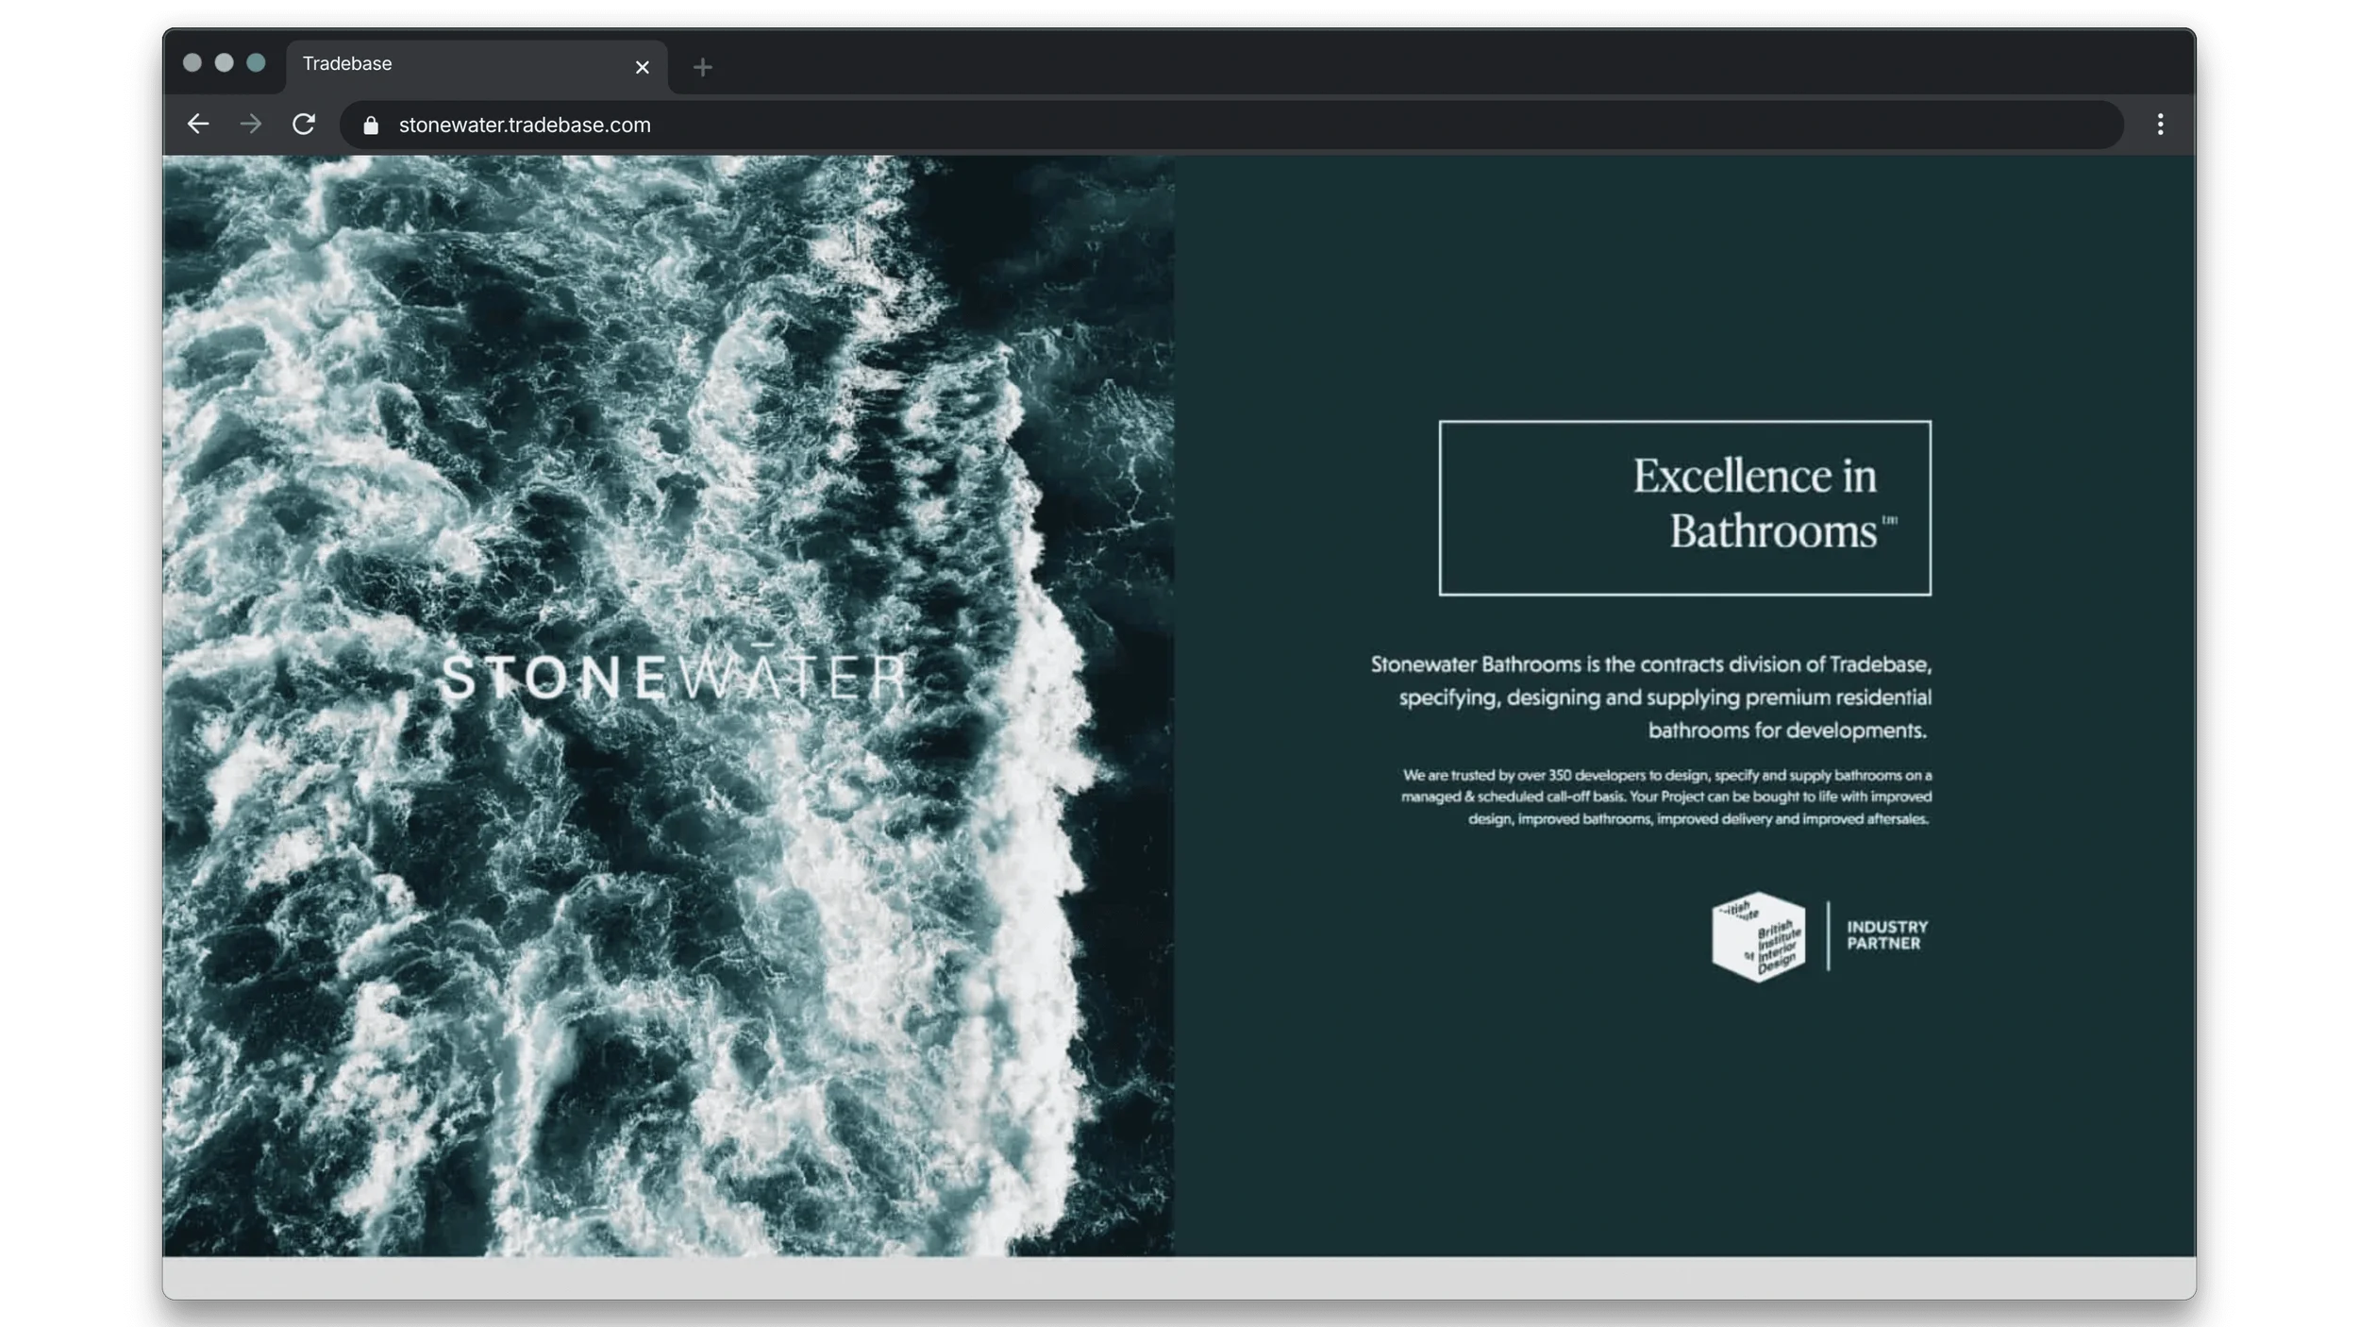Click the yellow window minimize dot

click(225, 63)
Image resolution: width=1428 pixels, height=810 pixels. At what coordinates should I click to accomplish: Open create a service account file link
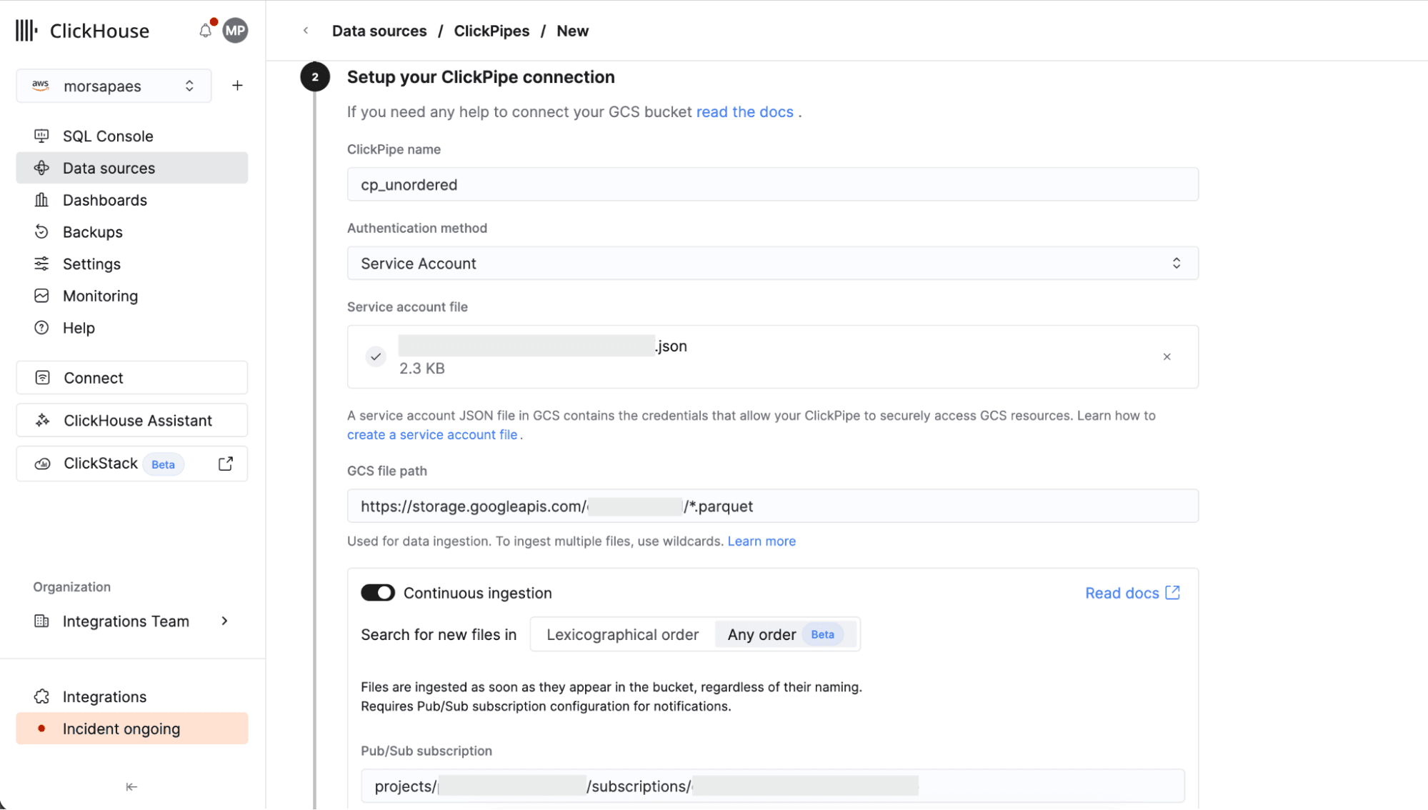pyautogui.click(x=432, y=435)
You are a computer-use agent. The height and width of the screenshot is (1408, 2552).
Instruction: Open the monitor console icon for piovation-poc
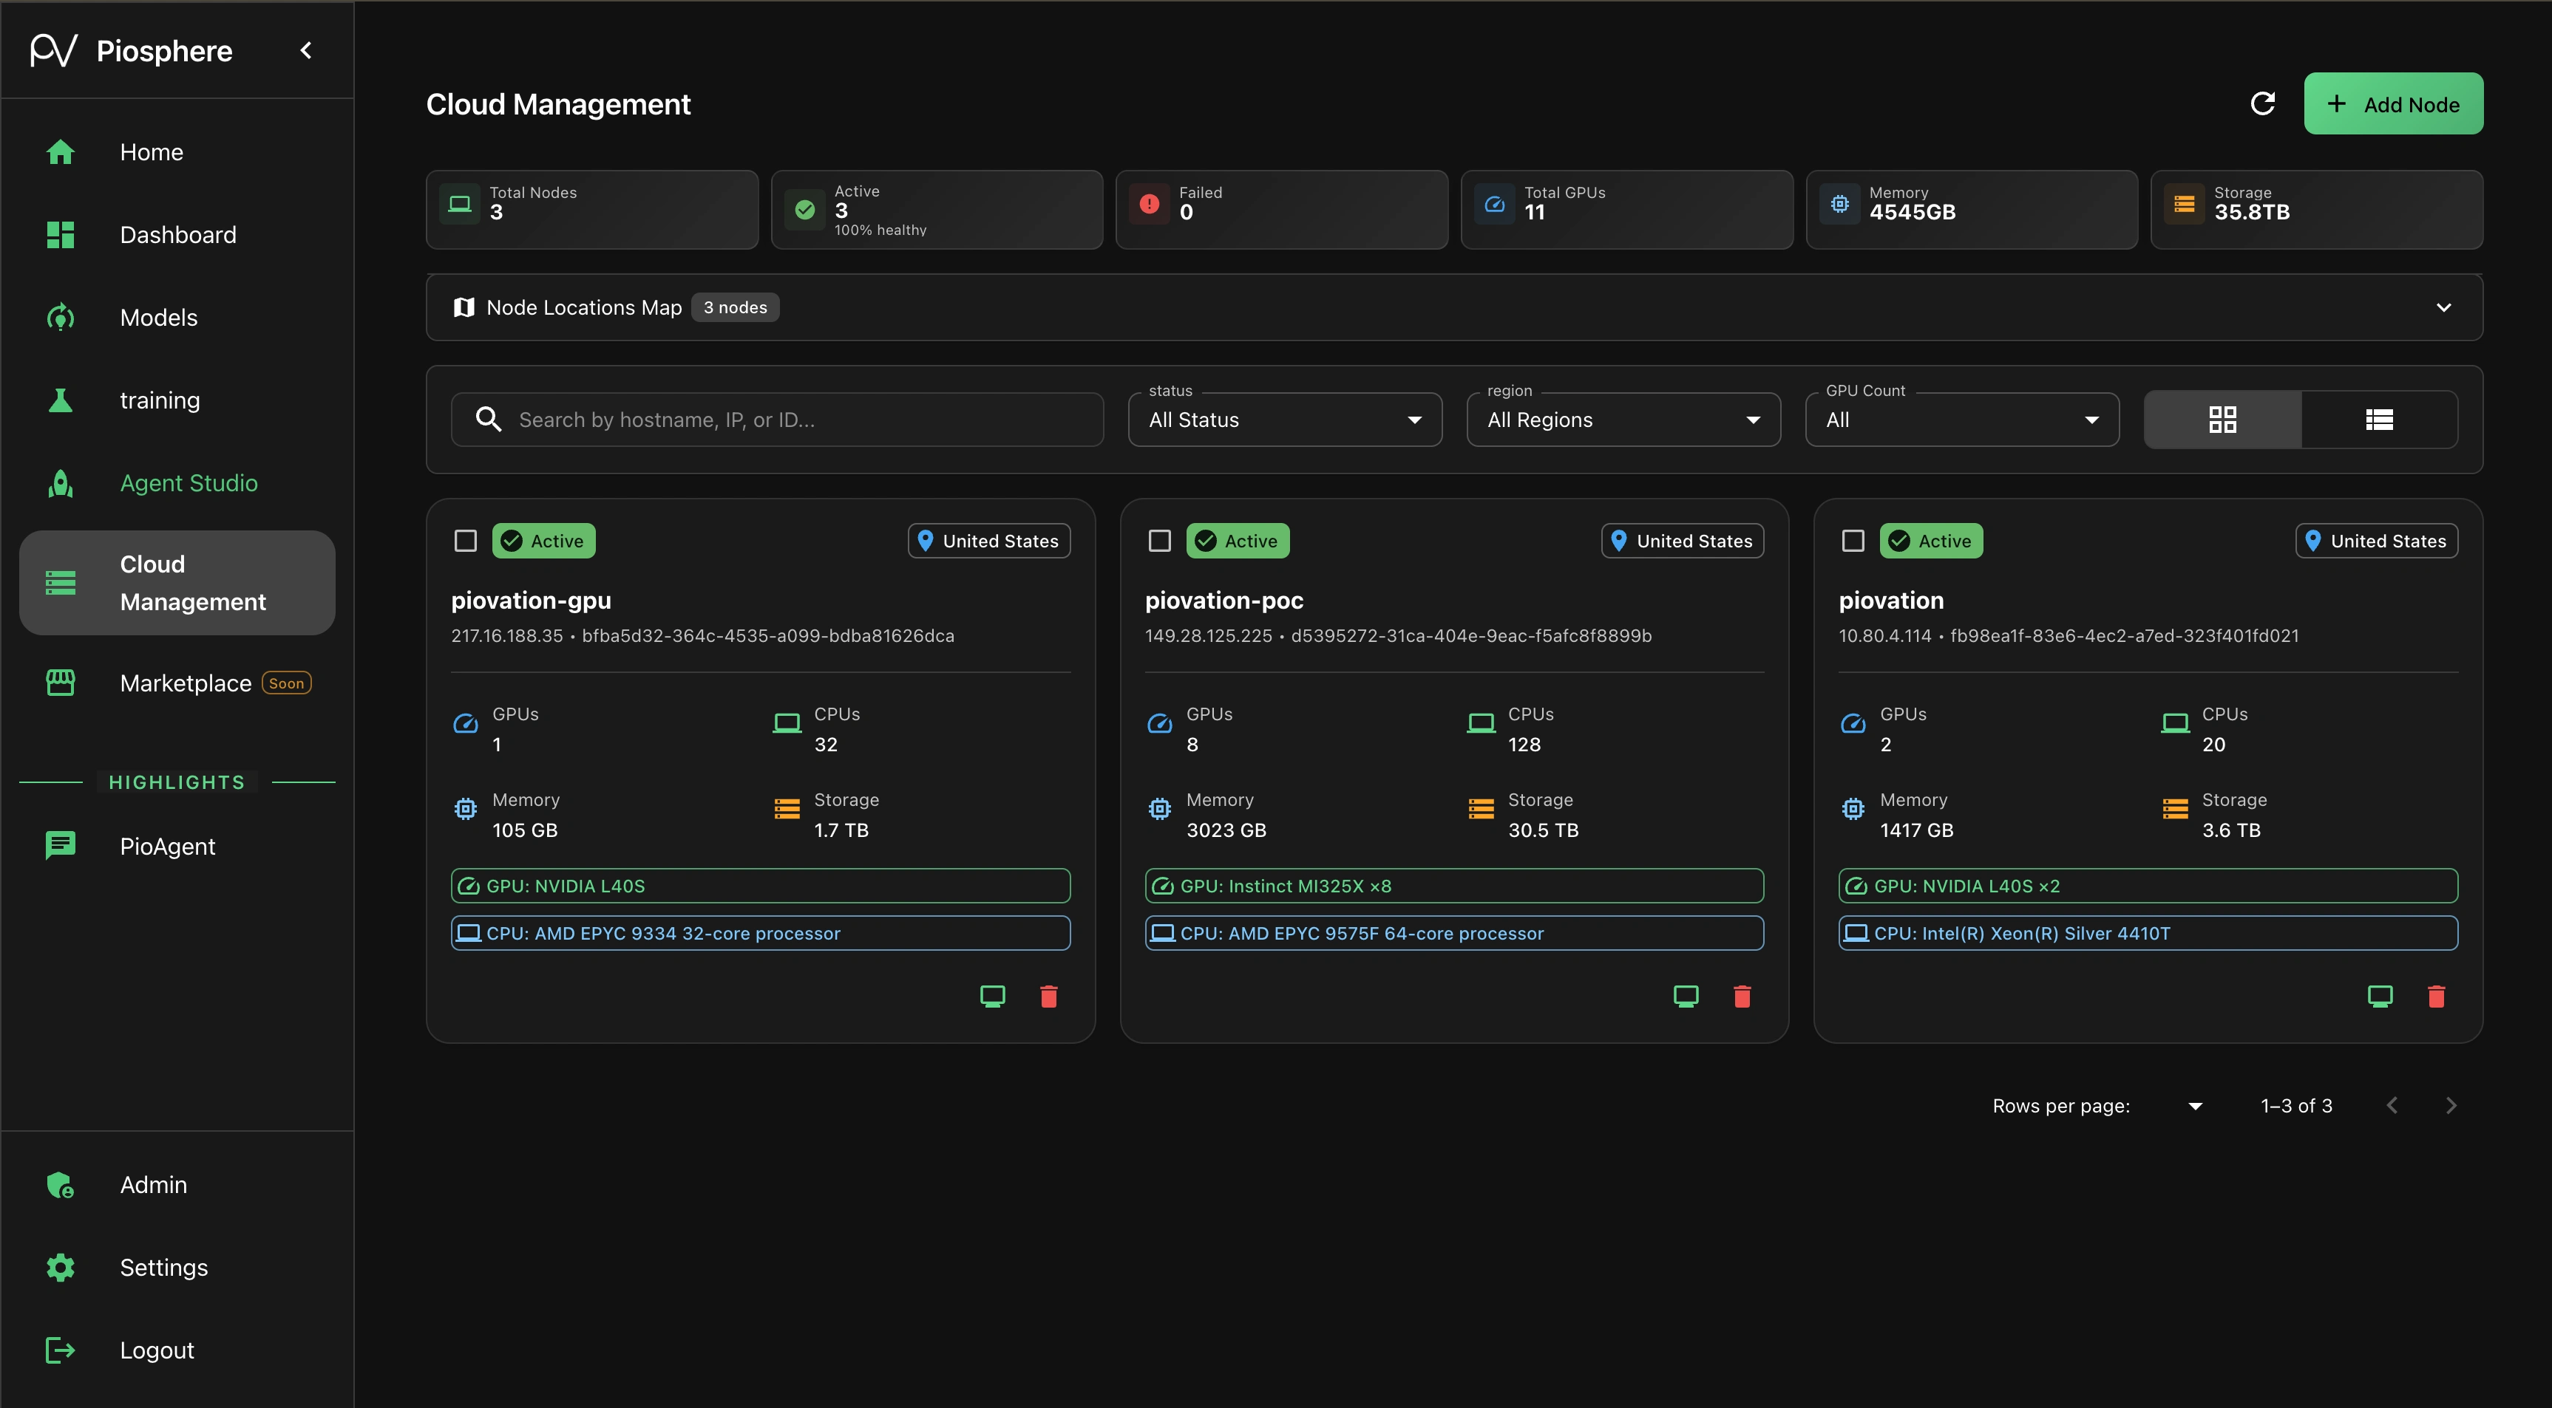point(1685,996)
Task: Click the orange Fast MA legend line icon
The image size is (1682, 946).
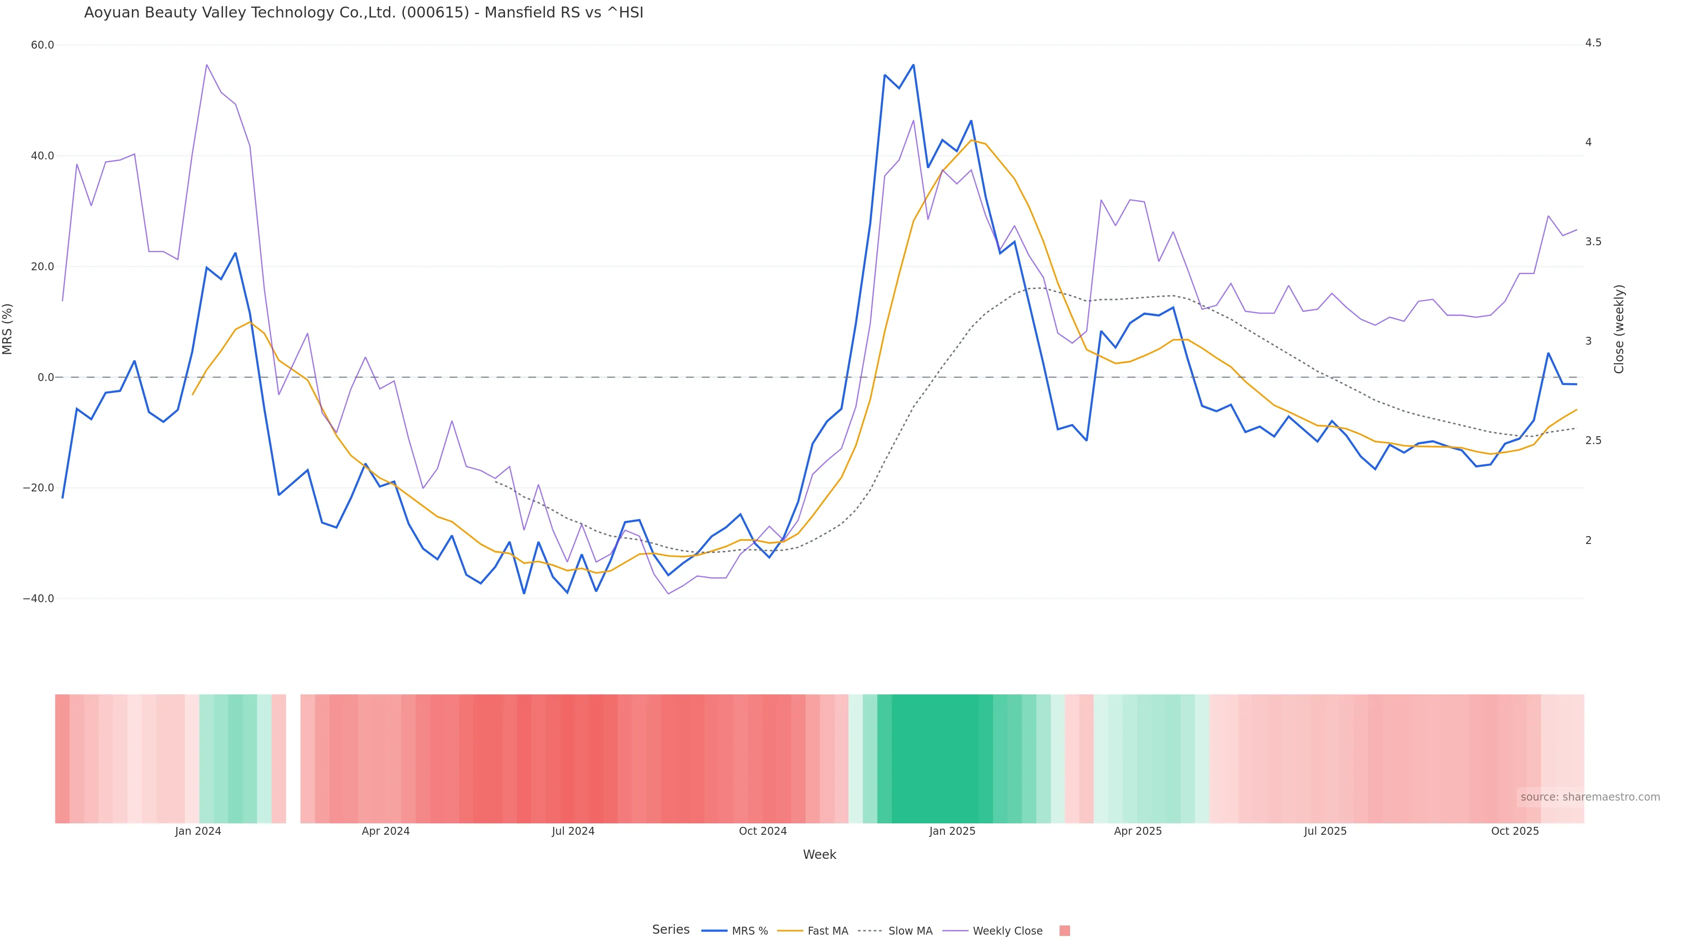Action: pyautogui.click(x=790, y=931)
────────────────────────────────────────
→ **Problem details**:
The copy must start at the line containing "Task: Click the" and stop at the last line of the listing, both included, with every line exact and no pictures.

→ **Response area**:
Task: Click the orange Fast MA legend line icon
The image size is (1682, 946).
Action: pyautogui.click(x=790, y=931)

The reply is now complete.